TECHNIKFOLGENABSCHÄTZUNG
Theorie und Praxis

Schwerpunkthema: Evaluation von Forschung
"Technikfolgenabschätzung", Nr. 1, 12. Jahrgang - März 2003, S. 51-55

Erste Schritte in die Programmorientierte Förderung - Ein Abenteuerbericht

von Manfred Popp, Forschungszentrum Karlsruhe

Im September 2001 wurde für die Hermann von Helmholtz-Gemeinschaft Deutscher Forschungszentren (HGF), die die 15 Großforschungseinrichtungen in Deutschland umfasst, das neue Instrument der "Programmorientierten Förderung" eingeführt. Nach der Evaluation von zwei der sechs Forschungsbereiche der HGF zeigt der Bericht die im Verlauf der Verfahren gewonnenen positiven Ergebnisse wie auch negative Erfahrungen und Sorgen in Hinblick auf die zukünftige Entwicklung auf.
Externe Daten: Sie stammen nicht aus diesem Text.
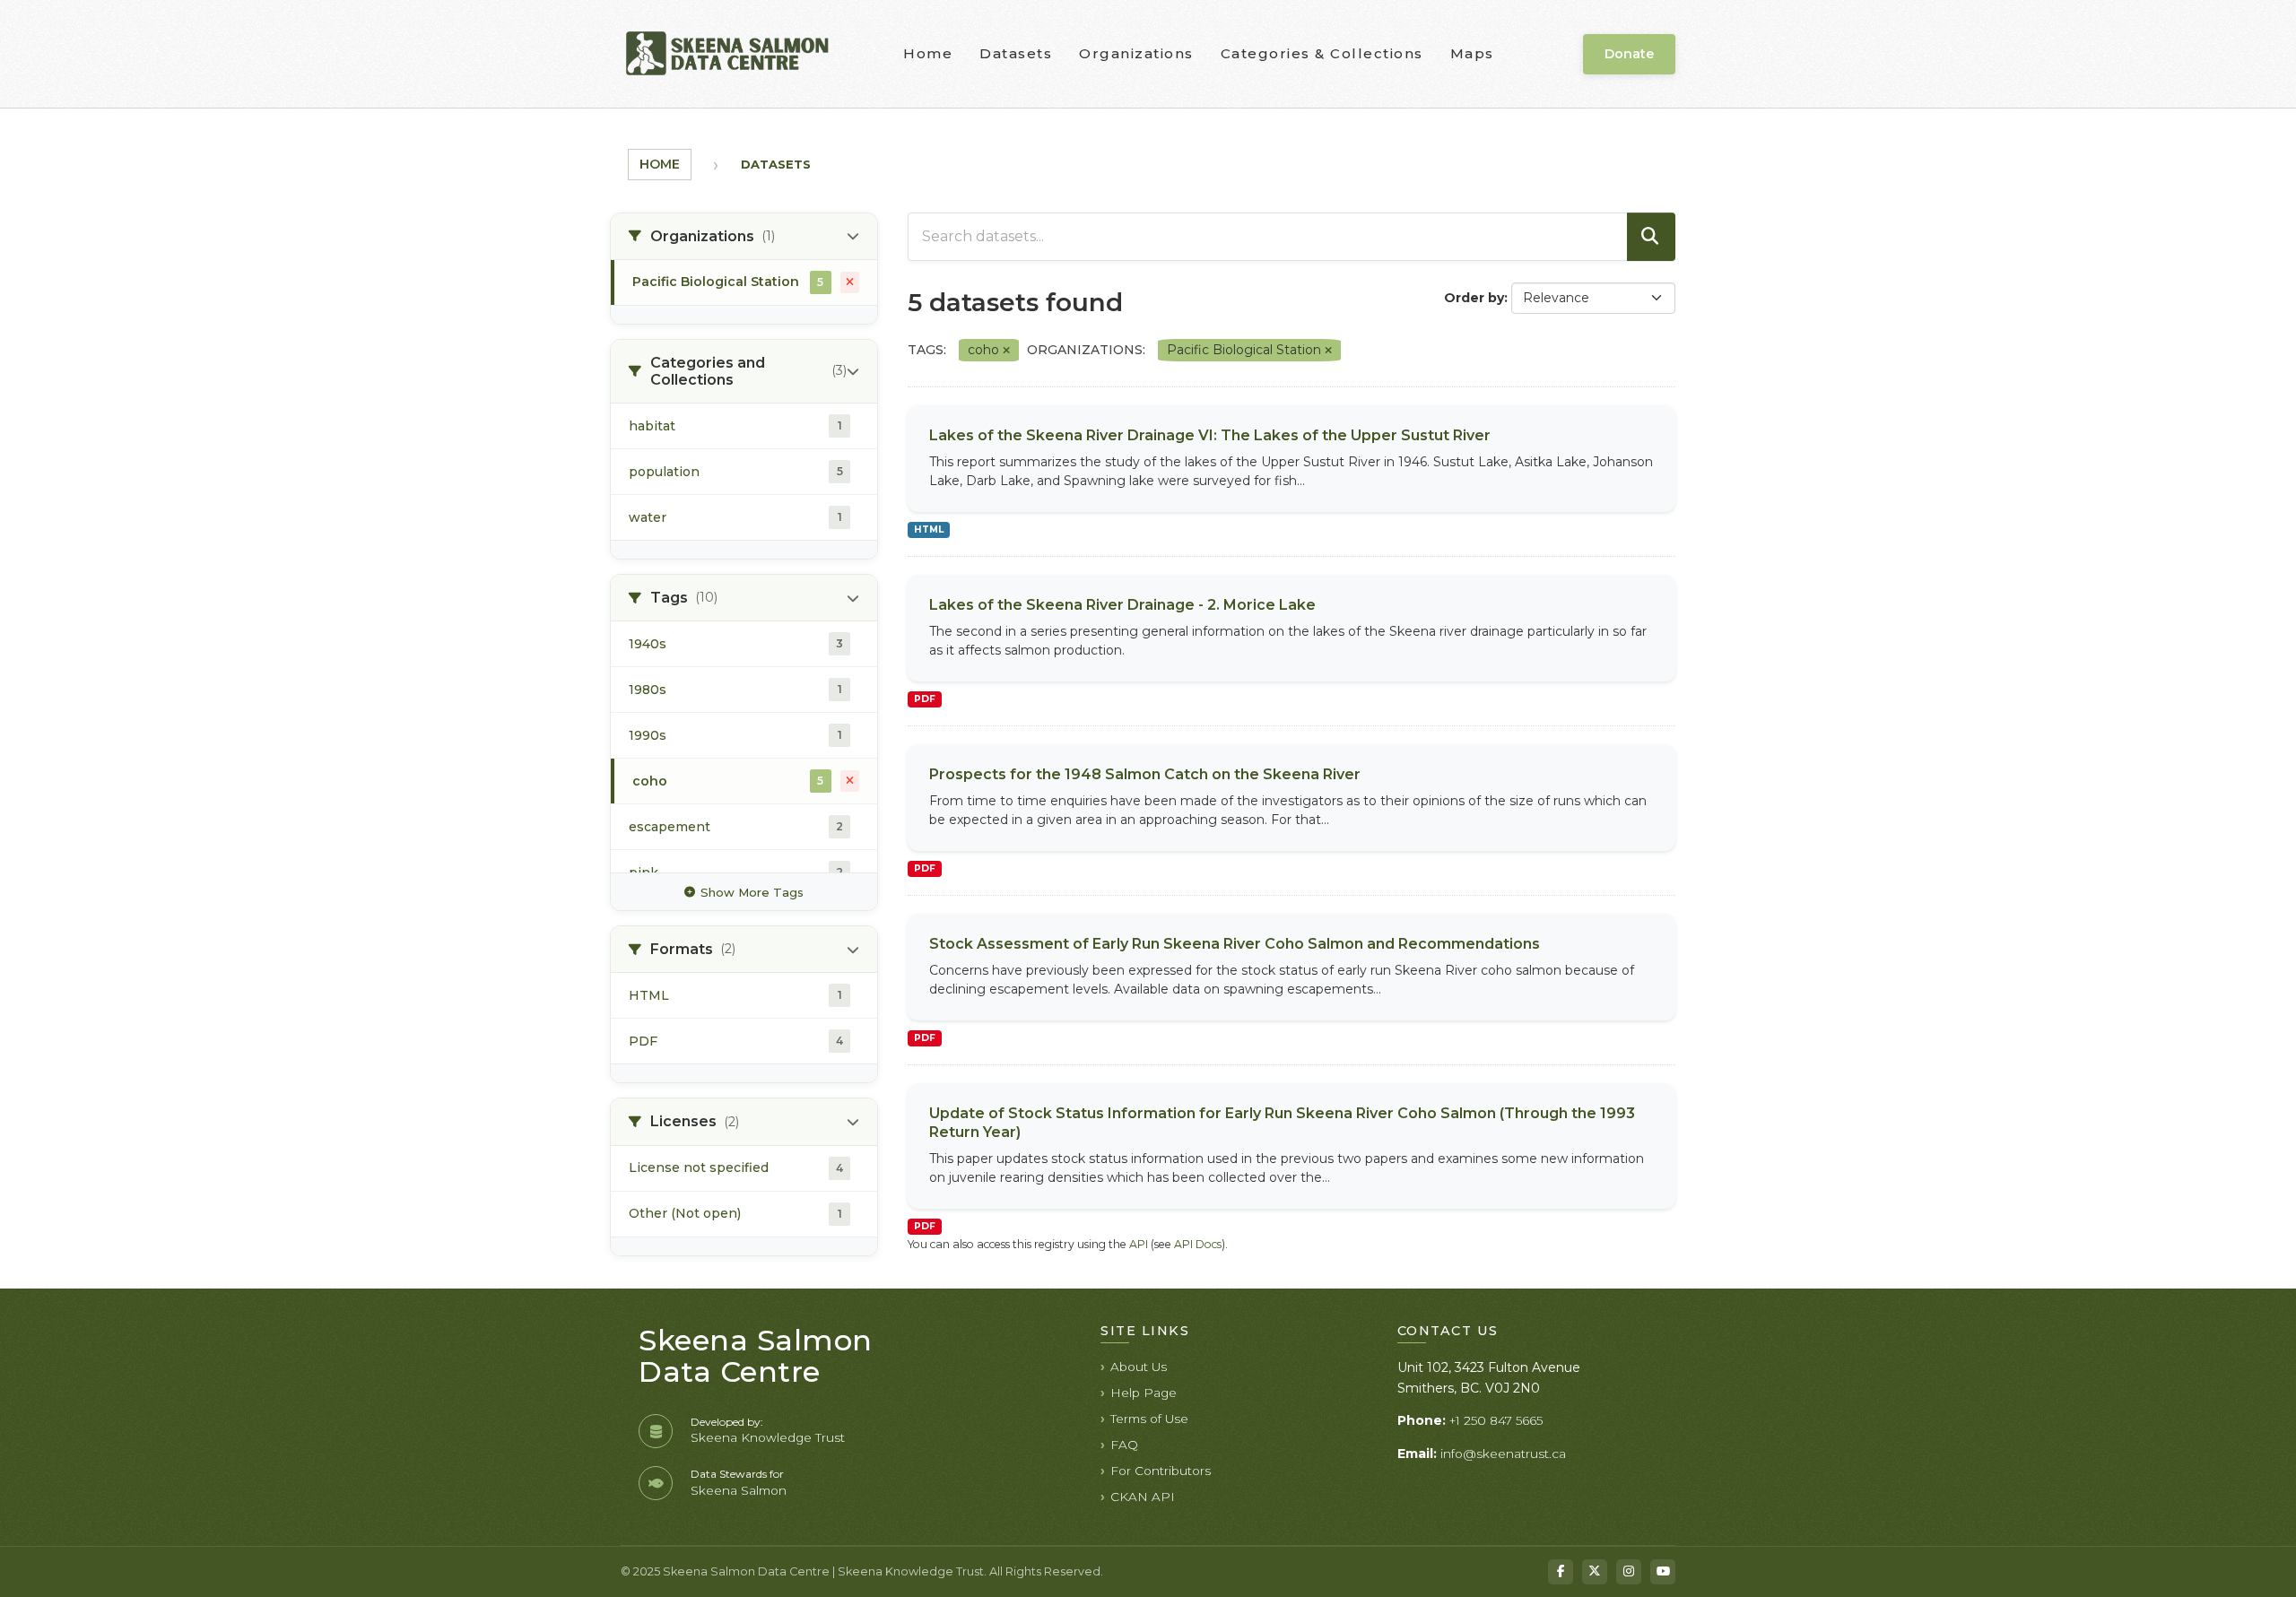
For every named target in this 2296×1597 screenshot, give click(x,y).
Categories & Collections (1322, 53)
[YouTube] (1662, 1571)
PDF (924, 699)
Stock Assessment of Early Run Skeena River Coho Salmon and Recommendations (1234, 943)
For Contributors (1160, 1470)
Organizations (1136, 53)
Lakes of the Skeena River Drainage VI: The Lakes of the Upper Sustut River (1210, 435)
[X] (1594, 1571)
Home (927, 53)
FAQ (1124, 1444)
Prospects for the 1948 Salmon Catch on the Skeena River (1145, 774)
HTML (929, 529)
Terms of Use (1149, 1418)
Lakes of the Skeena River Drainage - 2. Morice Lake (1122, 604)
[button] (744, 236)
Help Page (1143, 1392)
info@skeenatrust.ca (1503, 1453)
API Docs (1198, 1244)
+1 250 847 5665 (1496, 1420)
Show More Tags (752, 892)
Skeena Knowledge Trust (768, 1437)
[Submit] (1651, 237)
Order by (1474, 298)
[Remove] (1006, 350)
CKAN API (1142, 1496)
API (1138, 1244)
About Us (1138, 1366)
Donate (1629, 54)
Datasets (1015, 53)
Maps (1472, 53)
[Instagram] (1628, 1571)
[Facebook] (1560, 1571)
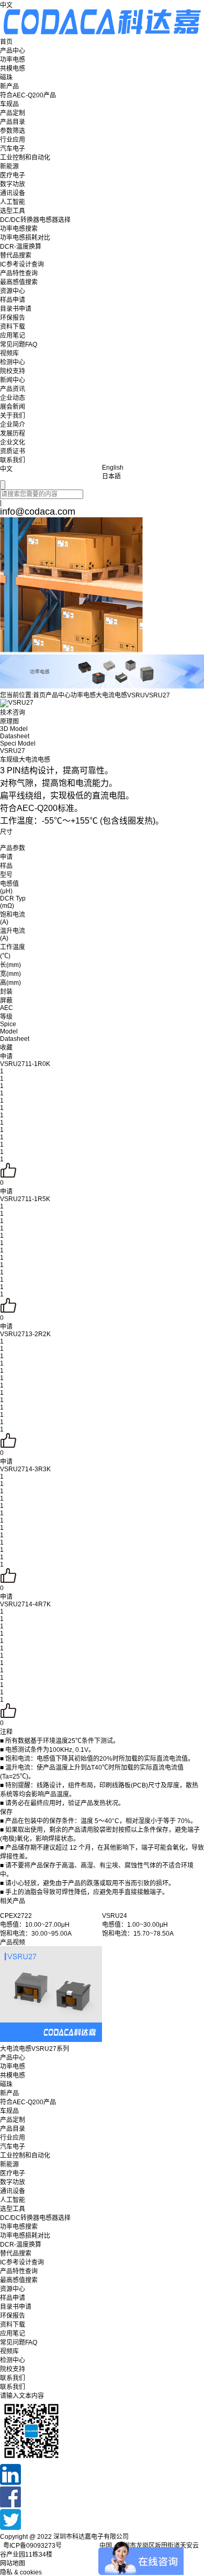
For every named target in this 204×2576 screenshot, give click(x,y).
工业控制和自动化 (25, 157)
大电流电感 (111, 695)
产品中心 (12, 50)
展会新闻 (12, 406)
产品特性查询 (19, 273)
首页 (6, 42)
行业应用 (12, 139)
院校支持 (12, 371)
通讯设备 (12, 193)
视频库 (9, 353)
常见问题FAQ (18, 344)
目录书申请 (15, 309)
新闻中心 (12, 380)
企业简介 (12, 424)
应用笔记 (12, 335)
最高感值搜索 (19, 282)
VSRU (136, 695)
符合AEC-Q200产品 (28, 95)
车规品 (9, 104)
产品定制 (12, 113)
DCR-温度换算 (20, 246)
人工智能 (12, 202)
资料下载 (12, 326)
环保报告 (12, 317)
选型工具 (12, 211)
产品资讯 (12, 389)
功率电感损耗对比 (25, 237)
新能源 (9, 166)
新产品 (9, 86)
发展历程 (12, 433)
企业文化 (12, 442)
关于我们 (12, 415)
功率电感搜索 (19, 228)
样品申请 (12, 300)
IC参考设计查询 (22, 264)
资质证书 (12, 451)
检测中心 (12, 362)
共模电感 (12, 68)
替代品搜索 (15, 255)
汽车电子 (12, 148)
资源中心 (12, 291)
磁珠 (6, 77)
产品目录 (12, 122)
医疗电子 (12, 175)
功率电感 (12, 59)
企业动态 (12, 398)
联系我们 (12, 460)
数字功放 (12, 184)
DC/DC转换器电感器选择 (35, 220)
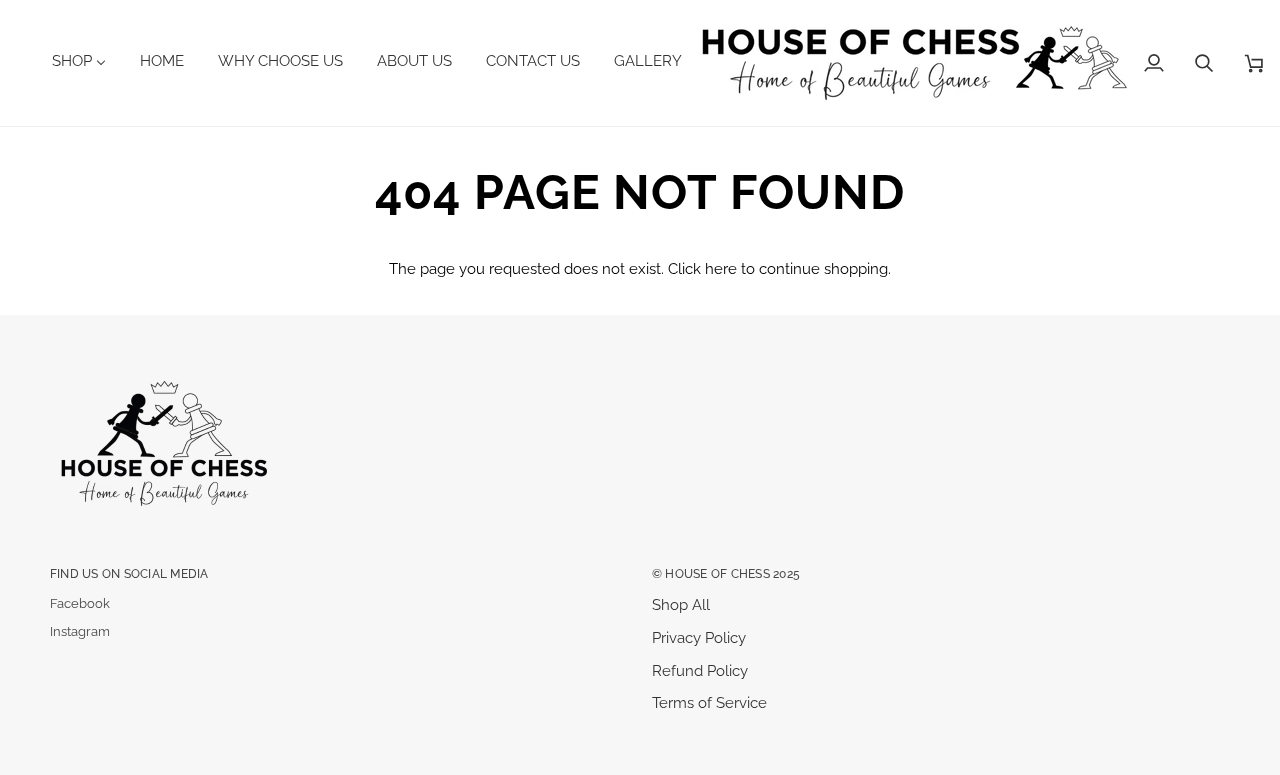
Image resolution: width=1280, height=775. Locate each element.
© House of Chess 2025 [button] (726, 573)
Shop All (681, 604)
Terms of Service (709, 702)
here (721, 268)
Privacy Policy (699, 637)
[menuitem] (86, 61)
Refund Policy (700, 670)
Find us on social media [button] (129, 573)
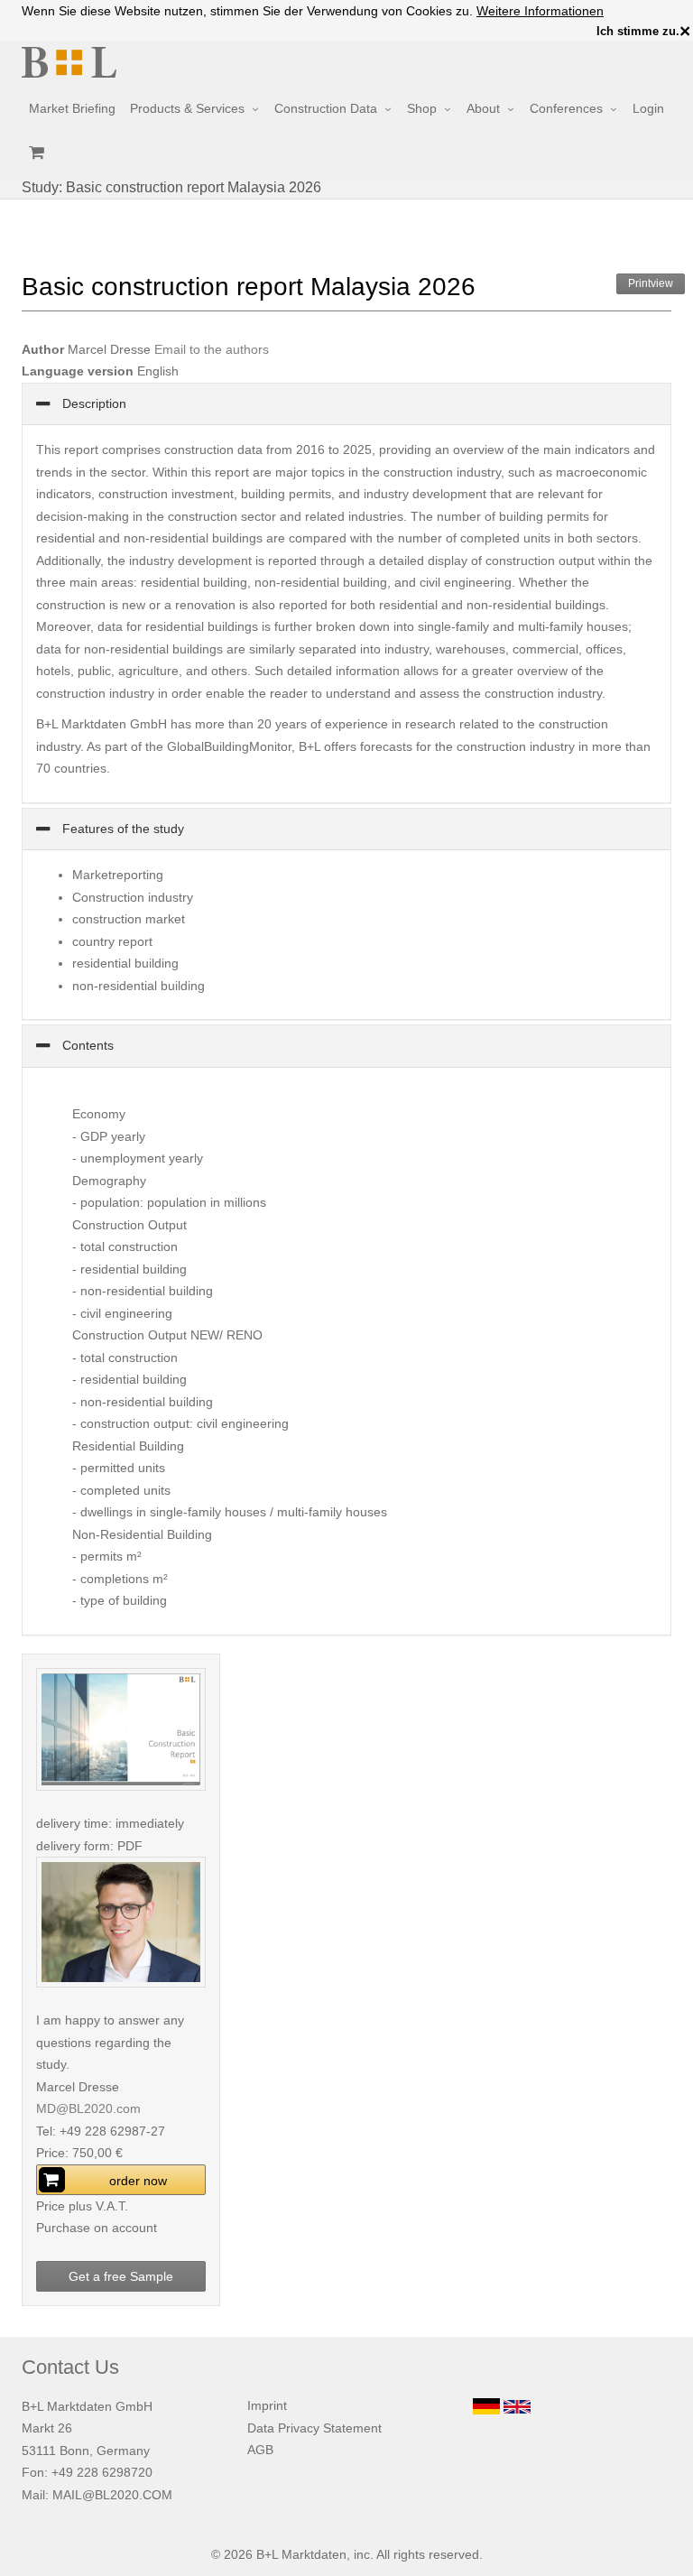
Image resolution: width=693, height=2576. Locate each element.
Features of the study (121, 828)
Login (648, 108)
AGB (260, 2449)
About (483, 108)
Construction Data (325, 108)
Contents (86, 1045)
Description (92, 403)
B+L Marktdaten (301, 2554)
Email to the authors (211, 349)
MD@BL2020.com (88, 2108)
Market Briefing (72, 108)
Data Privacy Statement (314, 2428)
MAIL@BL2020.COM (112, 2495)
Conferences (566, 108)
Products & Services (187, 108)
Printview (650, 283)
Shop (422, 108)
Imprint (267, 2405)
Nach Abschluss der 90er Jahre, die vielleicht als Jahrzehnt der Evaluation, wenn nicht der "Evaluitis" in die deutsche Wissenschaftsgeschichte eingehen werden, hat die Helmholtz-Gemeinschaft mit der im September 2001 eingeführten Programmorientierten Förderung das System der Wissenschaftssteuerung durch Evaluierung zu einer neuen, bisher einzigartigen Form und Dimension weiterentwickelt. Ausgangspunkt war die Einsicht, dass die Fortsetzung der reinen institutionellen Förderung von 15 Großforschungseinrichtungen, auch wenn sie sich in der 1995 gegründeten Helmholtz-Gemeinschaft verstärkt aufeinander abstimmten und zu gemeinsamen Programmen fanden, auf die Dauer nicht aufrechtzuerhalten wäre. Die Bewilligung von Programmen der Zentren, die zusammen genommen die größte Wissenschaftsorganisation Deutschlands darstellen, ohne vorherige Begutachtung und nur mit ex post-Evaluierungen und Bewertungen durch wissenschaftliche Beiräte, erschien vielen im deutschen Wissenschaftssystem als nicht ausreichender Garant für wissenschaftliche Qualität und richtige strategische Ausrichtung der Programme. Auch war klar, dass die Helmholtz-Zentren sich künftig verstärkt einem Wettbewerb untereinander stellen müssen. Dazu war bereits Ende der 90er Jahre das Instrument des Strategiefonds geschaffen worden, das zwar nur 5 % der insgesamt für die HGF verfügbaren Mittel durch ein wettbewerbliches Verfahren um Finanzierung von dazu eigens beantragten Projekten verteilte, jedoch außerordentlich viele Anregungen in den Helmholtz-Zentren gebracht, viele Kooperationen befördert und viele Umorientierungen in den Zentren eingeleitet hat. Leider ist dieses intelligente Instrument der inkrementalen Steuerung wissenschaftlicher Kapazitäten nie wirklich einmal gesondert bewertet und als solches evaluiert worden, sondern nach dem Wechsel der Bundesregierung im Jahr 1998 zu Gunsten der Programmorientierten Förderung ganz aufgegeben worden.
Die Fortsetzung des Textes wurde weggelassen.